[[ ENTRIES PROVIDED open ]]

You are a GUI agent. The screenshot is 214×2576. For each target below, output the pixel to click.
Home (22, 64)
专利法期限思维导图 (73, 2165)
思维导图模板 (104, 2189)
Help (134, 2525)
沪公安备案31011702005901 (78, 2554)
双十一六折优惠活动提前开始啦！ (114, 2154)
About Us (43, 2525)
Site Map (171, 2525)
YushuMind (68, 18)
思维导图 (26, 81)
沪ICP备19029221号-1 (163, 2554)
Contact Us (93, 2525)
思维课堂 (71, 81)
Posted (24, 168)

[[ ENTRIES PROVIDED closed ]]
[[ ENTRIES PROVIDED open ]]

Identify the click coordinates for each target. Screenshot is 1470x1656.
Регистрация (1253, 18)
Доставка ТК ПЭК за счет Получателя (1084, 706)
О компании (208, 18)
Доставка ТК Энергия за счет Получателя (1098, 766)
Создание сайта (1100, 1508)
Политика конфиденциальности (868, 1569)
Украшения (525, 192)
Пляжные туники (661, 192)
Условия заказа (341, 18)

[[ ENTRIES PROVIDED closed ]]

* WHAT IS EXPECTED: Copy all lines of the listing above that contain the string "each".

* COMPLETED TASK:
You are a GUI agent. The screenshot is 214×2576. For each target below, output the pixel to click.
Identify the click coordinates for each target. Screenshot is 1470x1656.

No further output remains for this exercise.